▸ **Extracted material**:
━━━━━━━━━━

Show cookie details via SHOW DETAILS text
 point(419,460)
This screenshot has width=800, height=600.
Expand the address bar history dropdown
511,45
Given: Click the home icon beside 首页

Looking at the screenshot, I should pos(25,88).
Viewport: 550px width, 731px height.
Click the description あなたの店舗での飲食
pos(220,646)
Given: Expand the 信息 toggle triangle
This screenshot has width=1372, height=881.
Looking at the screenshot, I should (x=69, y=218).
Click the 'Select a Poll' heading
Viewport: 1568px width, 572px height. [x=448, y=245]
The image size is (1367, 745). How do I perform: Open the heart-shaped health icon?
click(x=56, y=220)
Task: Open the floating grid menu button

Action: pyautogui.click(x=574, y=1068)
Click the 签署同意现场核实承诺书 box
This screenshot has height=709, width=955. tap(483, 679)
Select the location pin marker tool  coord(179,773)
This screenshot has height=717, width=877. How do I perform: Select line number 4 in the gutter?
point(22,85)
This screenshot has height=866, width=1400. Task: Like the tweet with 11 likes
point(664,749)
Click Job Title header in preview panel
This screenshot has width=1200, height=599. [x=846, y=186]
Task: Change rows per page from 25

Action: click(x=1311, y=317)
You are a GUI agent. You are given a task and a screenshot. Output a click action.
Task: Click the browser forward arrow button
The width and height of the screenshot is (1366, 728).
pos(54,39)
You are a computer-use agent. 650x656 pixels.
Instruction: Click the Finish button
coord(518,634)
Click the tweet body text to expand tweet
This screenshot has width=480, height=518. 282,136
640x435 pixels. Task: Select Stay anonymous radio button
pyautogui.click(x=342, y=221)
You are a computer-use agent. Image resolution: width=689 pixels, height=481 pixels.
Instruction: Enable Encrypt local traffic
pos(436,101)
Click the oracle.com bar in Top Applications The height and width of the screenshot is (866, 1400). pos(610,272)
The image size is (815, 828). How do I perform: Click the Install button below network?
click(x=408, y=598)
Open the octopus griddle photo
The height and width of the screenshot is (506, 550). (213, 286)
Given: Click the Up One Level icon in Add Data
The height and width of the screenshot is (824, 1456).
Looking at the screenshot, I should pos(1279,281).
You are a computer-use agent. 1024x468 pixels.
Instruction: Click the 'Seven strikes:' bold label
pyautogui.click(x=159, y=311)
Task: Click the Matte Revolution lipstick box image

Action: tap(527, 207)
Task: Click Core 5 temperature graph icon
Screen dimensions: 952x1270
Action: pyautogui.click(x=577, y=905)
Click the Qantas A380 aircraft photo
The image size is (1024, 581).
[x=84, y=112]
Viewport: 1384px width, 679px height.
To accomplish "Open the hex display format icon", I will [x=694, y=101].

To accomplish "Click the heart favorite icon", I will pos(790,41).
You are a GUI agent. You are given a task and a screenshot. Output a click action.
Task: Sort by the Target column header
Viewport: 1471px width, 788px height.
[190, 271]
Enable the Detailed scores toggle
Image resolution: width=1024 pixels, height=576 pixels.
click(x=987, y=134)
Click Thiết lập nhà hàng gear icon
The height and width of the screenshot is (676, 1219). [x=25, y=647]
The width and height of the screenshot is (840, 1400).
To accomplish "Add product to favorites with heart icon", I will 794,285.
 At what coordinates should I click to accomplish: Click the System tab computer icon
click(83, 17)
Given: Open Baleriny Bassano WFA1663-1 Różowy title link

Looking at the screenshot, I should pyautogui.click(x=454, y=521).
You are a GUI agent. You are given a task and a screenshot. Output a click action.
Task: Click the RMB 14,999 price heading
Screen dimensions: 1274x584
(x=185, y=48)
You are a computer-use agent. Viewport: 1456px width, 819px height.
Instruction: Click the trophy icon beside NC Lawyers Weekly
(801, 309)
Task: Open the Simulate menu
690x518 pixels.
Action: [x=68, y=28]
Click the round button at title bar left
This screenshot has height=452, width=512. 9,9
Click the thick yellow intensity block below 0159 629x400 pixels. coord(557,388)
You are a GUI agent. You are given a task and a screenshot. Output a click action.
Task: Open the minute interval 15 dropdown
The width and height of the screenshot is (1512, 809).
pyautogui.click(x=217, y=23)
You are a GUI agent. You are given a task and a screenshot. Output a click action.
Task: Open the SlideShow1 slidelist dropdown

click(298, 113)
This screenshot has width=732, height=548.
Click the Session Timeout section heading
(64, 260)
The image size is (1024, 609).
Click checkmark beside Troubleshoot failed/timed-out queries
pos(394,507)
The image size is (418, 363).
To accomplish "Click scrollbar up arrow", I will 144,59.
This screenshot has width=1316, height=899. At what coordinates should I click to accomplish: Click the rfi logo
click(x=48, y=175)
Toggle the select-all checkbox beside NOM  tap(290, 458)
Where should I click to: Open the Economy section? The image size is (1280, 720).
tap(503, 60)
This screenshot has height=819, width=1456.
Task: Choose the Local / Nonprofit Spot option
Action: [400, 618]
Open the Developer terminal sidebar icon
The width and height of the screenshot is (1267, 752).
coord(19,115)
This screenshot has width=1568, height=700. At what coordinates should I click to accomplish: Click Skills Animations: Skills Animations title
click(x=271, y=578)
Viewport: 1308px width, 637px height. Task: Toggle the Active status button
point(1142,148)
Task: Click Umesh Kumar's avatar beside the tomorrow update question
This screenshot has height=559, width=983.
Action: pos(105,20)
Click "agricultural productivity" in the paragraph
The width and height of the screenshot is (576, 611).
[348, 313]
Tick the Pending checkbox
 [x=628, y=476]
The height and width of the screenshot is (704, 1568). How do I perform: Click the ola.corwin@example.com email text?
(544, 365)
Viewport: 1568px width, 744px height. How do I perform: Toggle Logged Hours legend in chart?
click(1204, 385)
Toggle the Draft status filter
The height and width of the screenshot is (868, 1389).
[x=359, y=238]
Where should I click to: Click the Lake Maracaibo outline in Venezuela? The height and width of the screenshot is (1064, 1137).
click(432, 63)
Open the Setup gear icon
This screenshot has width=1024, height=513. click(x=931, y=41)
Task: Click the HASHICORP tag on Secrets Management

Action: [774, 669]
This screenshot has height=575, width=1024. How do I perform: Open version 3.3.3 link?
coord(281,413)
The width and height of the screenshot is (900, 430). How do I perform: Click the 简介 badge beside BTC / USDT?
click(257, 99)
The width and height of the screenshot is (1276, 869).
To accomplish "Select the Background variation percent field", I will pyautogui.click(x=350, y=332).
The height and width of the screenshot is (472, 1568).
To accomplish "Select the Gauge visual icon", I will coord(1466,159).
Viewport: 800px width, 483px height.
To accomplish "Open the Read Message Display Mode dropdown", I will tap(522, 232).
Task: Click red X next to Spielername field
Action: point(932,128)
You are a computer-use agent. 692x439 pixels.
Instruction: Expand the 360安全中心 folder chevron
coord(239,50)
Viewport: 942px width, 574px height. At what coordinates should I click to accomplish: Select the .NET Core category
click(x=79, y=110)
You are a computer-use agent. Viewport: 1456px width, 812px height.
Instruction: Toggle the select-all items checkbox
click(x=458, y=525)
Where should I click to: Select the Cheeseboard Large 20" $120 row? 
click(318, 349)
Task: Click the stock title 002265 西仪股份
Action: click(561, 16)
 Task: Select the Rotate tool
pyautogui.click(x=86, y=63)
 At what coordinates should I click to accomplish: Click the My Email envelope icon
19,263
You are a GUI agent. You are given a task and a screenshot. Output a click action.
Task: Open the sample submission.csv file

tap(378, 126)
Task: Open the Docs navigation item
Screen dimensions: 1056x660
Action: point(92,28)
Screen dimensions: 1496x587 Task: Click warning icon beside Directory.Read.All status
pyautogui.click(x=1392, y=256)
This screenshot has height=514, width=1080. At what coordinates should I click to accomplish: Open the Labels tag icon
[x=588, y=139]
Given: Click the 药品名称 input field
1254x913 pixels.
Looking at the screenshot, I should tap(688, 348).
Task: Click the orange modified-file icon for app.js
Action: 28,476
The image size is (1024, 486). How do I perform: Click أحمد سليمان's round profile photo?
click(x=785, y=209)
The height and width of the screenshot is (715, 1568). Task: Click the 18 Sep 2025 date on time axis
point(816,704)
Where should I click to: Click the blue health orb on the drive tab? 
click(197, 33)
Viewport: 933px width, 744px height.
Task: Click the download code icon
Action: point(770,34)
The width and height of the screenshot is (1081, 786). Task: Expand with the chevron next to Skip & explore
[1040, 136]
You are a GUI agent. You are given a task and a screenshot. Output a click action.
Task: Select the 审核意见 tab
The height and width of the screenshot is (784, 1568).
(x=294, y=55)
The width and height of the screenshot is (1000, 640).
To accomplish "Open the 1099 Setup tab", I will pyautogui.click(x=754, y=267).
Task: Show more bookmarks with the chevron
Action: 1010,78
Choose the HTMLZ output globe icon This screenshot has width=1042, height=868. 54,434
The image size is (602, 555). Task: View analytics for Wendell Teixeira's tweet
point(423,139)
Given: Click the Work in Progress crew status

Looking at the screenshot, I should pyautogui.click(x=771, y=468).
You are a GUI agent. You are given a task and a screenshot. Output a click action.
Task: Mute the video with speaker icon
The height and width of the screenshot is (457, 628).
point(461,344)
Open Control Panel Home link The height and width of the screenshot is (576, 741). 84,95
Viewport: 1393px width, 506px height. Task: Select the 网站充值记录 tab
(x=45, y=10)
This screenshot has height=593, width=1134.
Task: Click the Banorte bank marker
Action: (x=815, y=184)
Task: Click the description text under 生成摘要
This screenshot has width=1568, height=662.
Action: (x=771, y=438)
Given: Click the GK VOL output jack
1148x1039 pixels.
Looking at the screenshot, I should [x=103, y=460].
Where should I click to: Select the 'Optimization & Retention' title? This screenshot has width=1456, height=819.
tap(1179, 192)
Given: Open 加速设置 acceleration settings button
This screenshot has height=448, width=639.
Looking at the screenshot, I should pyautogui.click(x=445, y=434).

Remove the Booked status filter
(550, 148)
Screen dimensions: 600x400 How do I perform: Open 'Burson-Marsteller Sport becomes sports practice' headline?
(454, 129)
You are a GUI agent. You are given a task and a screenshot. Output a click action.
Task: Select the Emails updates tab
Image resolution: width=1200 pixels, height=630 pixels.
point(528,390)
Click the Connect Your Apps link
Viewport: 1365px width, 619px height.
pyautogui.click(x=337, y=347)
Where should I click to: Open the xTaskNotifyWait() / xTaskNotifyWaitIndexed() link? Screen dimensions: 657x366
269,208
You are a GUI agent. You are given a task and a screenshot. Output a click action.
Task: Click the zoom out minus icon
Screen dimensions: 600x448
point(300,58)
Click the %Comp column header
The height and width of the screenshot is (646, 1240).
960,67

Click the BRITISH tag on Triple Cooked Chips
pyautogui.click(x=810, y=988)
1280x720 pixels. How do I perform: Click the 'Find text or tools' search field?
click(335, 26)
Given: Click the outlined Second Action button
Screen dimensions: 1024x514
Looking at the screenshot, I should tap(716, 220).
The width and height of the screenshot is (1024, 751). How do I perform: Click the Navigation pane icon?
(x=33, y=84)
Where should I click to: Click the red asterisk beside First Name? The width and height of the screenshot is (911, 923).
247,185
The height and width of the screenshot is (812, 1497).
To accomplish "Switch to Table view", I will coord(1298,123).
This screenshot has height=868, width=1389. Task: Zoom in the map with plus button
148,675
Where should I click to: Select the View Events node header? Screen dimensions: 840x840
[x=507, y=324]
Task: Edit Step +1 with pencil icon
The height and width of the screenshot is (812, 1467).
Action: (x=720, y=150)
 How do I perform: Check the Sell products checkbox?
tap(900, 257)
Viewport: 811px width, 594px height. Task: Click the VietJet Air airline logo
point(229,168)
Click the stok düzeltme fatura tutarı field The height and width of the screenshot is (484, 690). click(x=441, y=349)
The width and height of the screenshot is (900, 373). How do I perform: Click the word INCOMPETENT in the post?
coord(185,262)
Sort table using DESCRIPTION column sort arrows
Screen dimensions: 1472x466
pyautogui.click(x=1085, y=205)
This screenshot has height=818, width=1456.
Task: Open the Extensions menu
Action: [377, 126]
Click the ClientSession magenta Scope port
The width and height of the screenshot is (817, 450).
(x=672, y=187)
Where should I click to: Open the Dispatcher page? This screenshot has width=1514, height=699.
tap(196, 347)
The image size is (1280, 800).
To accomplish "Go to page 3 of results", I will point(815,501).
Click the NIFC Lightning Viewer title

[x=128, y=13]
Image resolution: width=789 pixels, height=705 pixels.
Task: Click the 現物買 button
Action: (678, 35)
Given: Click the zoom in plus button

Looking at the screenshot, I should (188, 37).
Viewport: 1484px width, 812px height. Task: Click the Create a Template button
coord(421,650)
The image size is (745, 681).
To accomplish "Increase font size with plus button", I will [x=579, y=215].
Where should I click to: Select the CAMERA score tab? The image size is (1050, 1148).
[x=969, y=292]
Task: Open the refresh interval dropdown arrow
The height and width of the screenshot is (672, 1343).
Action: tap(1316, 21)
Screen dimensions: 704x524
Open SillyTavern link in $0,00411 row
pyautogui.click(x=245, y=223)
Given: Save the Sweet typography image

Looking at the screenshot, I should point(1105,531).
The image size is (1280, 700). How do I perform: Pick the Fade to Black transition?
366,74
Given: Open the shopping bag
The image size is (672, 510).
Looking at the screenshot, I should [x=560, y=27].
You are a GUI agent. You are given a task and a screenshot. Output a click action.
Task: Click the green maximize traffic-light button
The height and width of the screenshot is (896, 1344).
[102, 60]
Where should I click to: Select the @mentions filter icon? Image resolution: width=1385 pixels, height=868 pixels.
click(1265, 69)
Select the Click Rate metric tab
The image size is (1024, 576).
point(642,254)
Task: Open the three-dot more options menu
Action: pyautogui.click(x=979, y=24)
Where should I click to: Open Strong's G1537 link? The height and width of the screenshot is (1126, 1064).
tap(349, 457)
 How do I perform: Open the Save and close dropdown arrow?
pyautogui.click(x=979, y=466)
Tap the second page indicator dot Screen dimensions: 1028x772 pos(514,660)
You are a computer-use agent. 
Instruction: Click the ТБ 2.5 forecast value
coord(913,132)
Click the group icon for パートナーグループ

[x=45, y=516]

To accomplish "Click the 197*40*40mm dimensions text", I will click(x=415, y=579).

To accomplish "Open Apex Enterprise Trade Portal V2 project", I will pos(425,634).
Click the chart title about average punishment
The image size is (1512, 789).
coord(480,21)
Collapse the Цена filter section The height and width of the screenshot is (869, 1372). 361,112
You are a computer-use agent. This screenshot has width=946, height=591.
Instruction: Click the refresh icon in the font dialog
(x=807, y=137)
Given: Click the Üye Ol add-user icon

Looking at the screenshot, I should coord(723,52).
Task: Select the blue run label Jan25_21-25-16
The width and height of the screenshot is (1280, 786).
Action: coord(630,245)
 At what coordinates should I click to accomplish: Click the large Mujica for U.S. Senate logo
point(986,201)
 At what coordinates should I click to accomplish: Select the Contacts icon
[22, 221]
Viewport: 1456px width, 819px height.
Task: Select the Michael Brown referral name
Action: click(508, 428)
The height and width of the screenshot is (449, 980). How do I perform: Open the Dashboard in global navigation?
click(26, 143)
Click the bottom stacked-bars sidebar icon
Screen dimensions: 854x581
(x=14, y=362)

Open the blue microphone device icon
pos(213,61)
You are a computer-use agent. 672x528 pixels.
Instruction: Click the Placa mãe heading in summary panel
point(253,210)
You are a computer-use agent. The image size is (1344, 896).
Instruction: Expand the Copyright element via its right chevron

━━━━━━━━━━

The answer is the lines above between the line holding "This screenshot has width=1568, height=700." and the line holding "Task: Click Umesh", inclusive, each written out exactly, and no others.

This screenshot has width=1568, height=700. At what coordinates should I click to accomplish: Click Skills Animations: Skills Animations title
click(x=271, y=578)
Viewport: 1308px width, 637px height. Task: Toggle the Active status button
point(1142,148)
Task: Click Umesh Kumar's avatar beside the tomorrow update question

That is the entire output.